— WORK REQUIRED —
Your answer must contain each line of the listing in which "will" appears, copied in full.

------------------------------------------------------------------------

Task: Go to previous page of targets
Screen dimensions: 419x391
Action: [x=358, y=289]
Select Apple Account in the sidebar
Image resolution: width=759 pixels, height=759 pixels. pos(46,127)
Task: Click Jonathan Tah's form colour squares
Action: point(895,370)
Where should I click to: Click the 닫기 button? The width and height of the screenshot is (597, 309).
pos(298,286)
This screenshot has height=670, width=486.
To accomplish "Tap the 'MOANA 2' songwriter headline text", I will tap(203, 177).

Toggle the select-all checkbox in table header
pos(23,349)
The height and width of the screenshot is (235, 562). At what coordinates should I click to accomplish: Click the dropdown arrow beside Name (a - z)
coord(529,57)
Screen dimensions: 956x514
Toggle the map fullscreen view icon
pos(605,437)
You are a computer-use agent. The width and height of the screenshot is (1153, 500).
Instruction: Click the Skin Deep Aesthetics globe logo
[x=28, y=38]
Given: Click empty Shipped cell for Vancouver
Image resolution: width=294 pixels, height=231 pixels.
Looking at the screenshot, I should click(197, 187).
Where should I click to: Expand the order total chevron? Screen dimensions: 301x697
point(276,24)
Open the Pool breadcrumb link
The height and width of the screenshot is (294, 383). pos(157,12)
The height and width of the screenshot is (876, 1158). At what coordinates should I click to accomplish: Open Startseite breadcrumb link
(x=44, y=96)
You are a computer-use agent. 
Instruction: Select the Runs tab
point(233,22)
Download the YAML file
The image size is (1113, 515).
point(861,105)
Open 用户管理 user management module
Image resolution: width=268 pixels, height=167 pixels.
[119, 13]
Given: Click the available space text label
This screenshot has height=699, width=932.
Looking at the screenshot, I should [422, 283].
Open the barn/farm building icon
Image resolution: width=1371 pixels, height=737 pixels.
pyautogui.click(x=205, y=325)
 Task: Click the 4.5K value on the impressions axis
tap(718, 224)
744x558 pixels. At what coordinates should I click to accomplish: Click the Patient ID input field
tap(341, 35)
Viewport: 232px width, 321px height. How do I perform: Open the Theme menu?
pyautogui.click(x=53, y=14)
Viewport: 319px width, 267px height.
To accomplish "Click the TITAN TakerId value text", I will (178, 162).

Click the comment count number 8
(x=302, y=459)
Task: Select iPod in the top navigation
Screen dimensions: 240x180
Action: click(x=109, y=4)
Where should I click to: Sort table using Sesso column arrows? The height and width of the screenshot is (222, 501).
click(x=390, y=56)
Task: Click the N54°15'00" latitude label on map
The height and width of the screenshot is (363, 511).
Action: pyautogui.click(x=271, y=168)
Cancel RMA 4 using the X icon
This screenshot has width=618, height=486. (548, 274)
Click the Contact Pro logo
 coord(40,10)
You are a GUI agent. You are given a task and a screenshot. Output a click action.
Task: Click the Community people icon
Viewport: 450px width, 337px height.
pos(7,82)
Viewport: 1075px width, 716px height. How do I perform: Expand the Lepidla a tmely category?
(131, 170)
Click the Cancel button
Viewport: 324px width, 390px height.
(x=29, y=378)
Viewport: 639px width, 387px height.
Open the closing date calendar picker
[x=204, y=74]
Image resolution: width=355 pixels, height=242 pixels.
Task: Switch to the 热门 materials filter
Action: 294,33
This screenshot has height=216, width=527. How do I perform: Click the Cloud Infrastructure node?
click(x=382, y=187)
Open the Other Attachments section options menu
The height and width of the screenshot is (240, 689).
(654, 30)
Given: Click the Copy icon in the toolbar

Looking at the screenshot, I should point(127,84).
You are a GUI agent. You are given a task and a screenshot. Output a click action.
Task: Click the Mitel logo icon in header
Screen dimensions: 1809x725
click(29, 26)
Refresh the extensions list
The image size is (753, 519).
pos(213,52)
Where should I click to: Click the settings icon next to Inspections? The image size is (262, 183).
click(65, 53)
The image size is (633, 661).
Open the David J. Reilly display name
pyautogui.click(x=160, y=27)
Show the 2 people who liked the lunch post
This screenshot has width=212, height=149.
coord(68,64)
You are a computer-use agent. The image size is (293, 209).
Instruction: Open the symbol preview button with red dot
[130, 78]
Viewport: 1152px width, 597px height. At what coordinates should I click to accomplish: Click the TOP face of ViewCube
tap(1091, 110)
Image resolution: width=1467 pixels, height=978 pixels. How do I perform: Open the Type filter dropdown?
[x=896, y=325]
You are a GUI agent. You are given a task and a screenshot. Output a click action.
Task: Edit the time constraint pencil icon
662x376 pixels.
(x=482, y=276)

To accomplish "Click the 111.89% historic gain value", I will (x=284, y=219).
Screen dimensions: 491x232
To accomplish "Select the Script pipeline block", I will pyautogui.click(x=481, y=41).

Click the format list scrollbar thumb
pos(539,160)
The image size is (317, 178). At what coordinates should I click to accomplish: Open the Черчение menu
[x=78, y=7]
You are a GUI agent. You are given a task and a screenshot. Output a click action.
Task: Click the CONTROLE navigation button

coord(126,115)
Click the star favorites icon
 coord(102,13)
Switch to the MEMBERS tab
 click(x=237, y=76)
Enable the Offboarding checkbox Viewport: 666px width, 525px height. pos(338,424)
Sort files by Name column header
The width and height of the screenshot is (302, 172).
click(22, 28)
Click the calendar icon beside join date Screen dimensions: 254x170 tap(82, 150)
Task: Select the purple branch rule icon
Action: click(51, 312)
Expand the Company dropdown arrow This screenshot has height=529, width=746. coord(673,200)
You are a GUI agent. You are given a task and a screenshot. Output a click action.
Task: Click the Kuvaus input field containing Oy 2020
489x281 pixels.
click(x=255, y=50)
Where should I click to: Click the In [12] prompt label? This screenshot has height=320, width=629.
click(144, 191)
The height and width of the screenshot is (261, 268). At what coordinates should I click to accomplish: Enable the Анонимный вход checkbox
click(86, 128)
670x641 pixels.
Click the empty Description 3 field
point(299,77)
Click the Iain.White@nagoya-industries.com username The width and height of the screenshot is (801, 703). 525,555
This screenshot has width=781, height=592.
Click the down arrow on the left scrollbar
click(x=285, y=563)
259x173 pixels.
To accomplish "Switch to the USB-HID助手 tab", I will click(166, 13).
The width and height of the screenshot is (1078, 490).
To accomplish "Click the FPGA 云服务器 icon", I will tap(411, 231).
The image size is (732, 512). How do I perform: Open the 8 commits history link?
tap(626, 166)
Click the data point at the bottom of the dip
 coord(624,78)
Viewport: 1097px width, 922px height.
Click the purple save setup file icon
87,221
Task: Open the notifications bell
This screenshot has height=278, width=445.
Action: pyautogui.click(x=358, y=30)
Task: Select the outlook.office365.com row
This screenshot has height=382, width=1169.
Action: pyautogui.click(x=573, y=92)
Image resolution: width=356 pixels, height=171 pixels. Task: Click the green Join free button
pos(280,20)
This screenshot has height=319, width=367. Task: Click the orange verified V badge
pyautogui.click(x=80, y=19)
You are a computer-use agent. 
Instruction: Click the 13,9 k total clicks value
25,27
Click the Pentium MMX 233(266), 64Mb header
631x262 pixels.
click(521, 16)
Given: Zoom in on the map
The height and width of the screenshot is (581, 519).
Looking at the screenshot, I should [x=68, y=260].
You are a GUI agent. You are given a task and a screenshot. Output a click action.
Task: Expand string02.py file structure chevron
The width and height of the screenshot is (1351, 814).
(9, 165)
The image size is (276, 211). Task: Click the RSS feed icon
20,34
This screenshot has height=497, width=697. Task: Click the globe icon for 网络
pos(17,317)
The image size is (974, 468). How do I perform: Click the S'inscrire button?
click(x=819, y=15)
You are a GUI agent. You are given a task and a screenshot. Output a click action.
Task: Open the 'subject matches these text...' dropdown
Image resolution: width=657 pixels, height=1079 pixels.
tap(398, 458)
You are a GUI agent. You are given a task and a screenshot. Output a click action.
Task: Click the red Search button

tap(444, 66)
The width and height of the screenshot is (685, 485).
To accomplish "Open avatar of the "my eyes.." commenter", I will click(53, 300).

------------------------------------------------------------------------

— ANSWER SECTION —
To accomplish "Tap the 'MOANA 2' songwriter headline text", I will tap(203, 177).
To accomplish "Click the TITAN TakerId value text", I will (178, 162).
To accomplish "Click the 111.89% historic gain value", I will (x=284, y=219).
To accomplish "Select the Script pipeline block", I will pyautogui.click(x=481, y=41).
To accomplish "Switch to the USB-HID助手 tab", I will click(166, 13).
To accomplish "Click the FPGA 云服务器 icon", I will tap(411, 231).
To accomplish "Open avatar of the "my eyes.." commenter", I will click(53, 300).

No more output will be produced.